* [本文抜粋]
* * * * * * * * *

決して年収は高くないのに、お金を貯められる人がいる。どこか違うのか。雑誌「プレジデント」(2017年2月13日号)の特集「金持ち夫婦の全ウラ技」より、人生の3大出費のひとつ「住宅」にまつわる知恵をご紹介しよう。第8回は「相続」について――。(全12回)
将来慌てないための3つのチェック項目
両親が高齢になったら、相続対策を考えておいてください。一般的に相続する財産で最も高額になるのが不動産で、都心は相続税が発生する可能性が大です。しかし、相続税を払うために土地・家屋を売ったら、生活できなくなる恐れも出てきます。
そこで、そうした事態が起こらないようにする1つ目のポイントが「小規模宅地等の減額特例」です。2015年1月以降の相続から、亡くなった人の自宅の土地(特定居住用宅地)なら330平方メートル、自分で営む商店などの事業用の宅地であれば400平方メートルまで、評価額を80%減額できます。相続税の増税で、首都圏の土地所有者の負担感が重くなったことに配慮して、宅地の対象面積が拡大されました。
そもそも、小規模宅地という概念は、そこが家族の生活の拠点になっているということにほかなりません。ですから、親が亡くなったとしても売却することはないだろうし、そこに高額な相続税をかけるのは酷だという考え方にもとづいています。
だから、この特例に該当する人は、原則として配偶者や同居する家族だけです。ただし、これらの親族がいない場合は、仕事の関係などで別居し、なおかつ持ち家のない親族でもかまいません。そうした親族のことを、相続の世界ではよく「家なき子」と呼びます。そして、同居する家族や家なき子は、相続税の申告期限まで、この土地を保有する必要があります。
また、親が死亡する前に要介護や要支援認定を受けて老人ホームに入っていることも想定されます。その場合は被相続人の生活実態はなくなっているものの、あくまでも自宅が生活拠点であると考え、特例が適用されます。付け加えれば、病院で亡くなっても同様です。入院はあくまでも一時的なもので、治療して退院することが前提だからです。

* * * * * * * * *

* [資料一覧]
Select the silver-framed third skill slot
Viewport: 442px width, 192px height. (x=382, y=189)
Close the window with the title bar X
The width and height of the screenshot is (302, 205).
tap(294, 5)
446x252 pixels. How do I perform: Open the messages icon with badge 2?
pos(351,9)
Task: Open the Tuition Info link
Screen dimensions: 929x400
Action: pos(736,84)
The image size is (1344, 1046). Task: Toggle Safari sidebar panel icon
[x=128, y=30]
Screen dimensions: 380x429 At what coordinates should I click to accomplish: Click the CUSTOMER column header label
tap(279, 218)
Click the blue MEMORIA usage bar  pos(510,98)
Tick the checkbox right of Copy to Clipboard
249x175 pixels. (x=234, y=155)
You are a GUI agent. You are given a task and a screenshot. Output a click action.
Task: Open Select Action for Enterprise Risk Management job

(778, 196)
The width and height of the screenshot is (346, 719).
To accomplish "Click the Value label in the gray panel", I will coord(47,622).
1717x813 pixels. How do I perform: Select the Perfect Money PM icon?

* * * * * * * * *

* [課題一覧]
1 > 相続対策に関する本文抜粋のうち、「だから、この特例に該当する人」で始まり「院することが前提だからです。」で終わる部分を、「老人ホーム」を「介護施設」に置き換えて書き直してください。
2 > 相続対策に関する本文抜粋によると、2015年1月以降の相続では、亡くなった人の自宅の土地は何平方メートルまで評価額を80%減額できますか。

* [解答]
1 >
だから、この特例に該当する人は、原則として配偶者や同居する家族だけです。ただし、これらの親族がいない場合は、仕事の関係などで別居し、なおかつ持ち家のない親族でもかまいません。そうした親族のことを、相続の世界ではよく「家なき子」と呼びます。そして、同居する家族や家なき子は、相続税の申告期限まで、この土地を保有する必要があります。
また、親が死亡する前に要介護や要支援認定を受けて介護施設に入っていることも想定されます。その場合は被相続人の生活実態はなくなっているものの、あくまでも自宅が生活拠点であると考え、特例が適用されます。付け加えれば、病院で亡くなっても同様です。入院はあくまでも一時的なもので、治療して退院することが前提だからです。

2 > 330平方メートルまでです。